Model_1 serves as the baseline model, employing only YOLOv9 and providing a reference for basic performance. Building on this, Model_2 incorporates a targeted data augmentation strategy that enhances the diversity of minority class samples through techniques such as duplication, random pasting, scaling, and brightness adjustment, thereby improving the model’s generalization capability. Model_3 introduces DCNLoss, optimizing sample contributions through sliding adjustments, smoothing mitigations, and weight compensation, which significantly enhances the recognition accuracy of minority classes. Model_4 adds AHIoU Loss, focusing on samples with moderate IoU values and considering the shapes of bounding boxes and centroid shifts, thereby improving both regression precision and stability. Model_5 introduces the MSBCSPELAN multi-scale feature processing module, which utilizes hierarchical feature fusion and heterogeneous convolutional kernels to enhance the model’s detection capability for targets of varying scales.

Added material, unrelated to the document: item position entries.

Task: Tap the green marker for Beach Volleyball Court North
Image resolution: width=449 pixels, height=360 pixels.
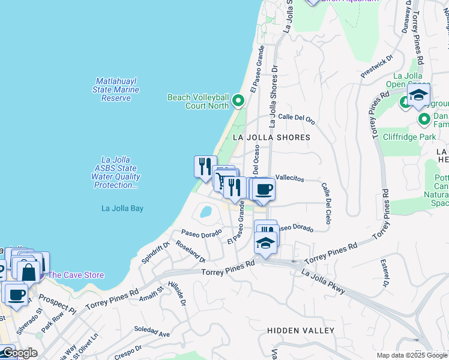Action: click(238, 101)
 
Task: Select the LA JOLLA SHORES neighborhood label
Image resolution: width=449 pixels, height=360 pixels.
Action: click(271, 137)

Model_6 combines Model_2 with DCNLoss to leverage diverse training samples for optimizing loss calculations, thereby further improving the recognition ability for minority classes. Model_7 builds upon Model_2 by incorporating AHIoU Loss, allowing the augmented data to provide diverse targets for bounding box regression, which enhances localization accuracy. Lastly, Model_8 merges Model_2 with MSBCSPELAN, resulting in a richer input that significantly boosts the model’s detection capabilities across various target scales.

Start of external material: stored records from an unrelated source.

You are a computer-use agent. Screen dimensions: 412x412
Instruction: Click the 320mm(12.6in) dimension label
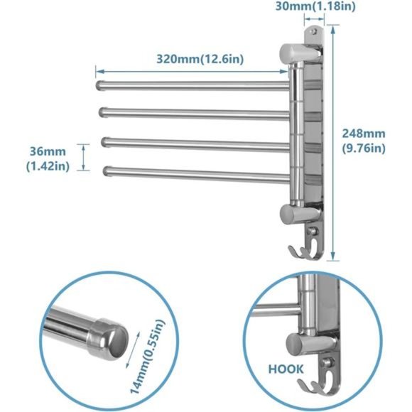tap(200, 60)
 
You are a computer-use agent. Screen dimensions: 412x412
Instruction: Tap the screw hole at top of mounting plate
tap(313, 33)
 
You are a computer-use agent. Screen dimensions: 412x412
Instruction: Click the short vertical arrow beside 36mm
tap(85, 157)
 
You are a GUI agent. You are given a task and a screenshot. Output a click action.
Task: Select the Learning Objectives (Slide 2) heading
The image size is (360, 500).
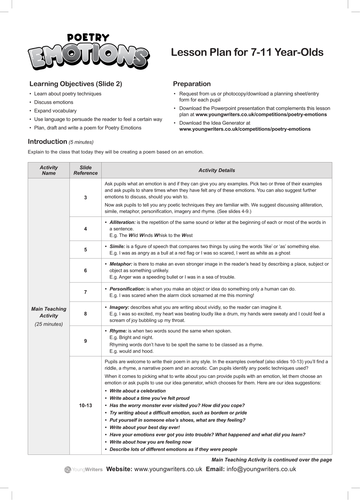point(79,86)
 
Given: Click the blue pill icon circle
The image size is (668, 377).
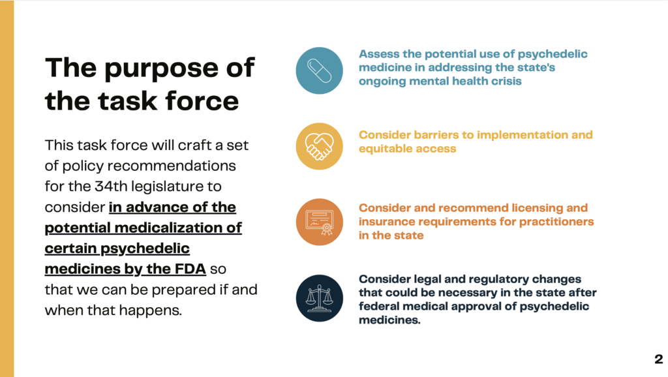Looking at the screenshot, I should point(320,70).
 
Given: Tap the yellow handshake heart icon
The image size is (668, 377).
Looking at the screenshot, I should point(320,146).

Model_9 combines Model_6 with AHIoU Loss to optimize both classification and regression losses, enhancing the accuracy of minority class recognition and bounding box localization. Model_10 builds on Model_6 by introducing MSBCSPELAN, which improves the model’s handling of complex scenes while maintaining high sensitivity towards minority classes. Finally, Model_11 integrates Model_7 with MSBCSPELAN, optimizing bounding box regression and multi-scale feature extraction, achieving outstanding performance in detecting targets of various scales and shapes. Finally, Model_12 is the YOLO-Weld model, built on Model_9 and incorporating MSBCSPELAN. It integrates all the improvement methods with the aim of achieving optimal performance in laser welding point detection. Figure 8 displays the results of the 12 different models on $\:{mAP}_{50}$, while Fig. 9 presents the $\:{mAP}_{50:95}$ results for these different models.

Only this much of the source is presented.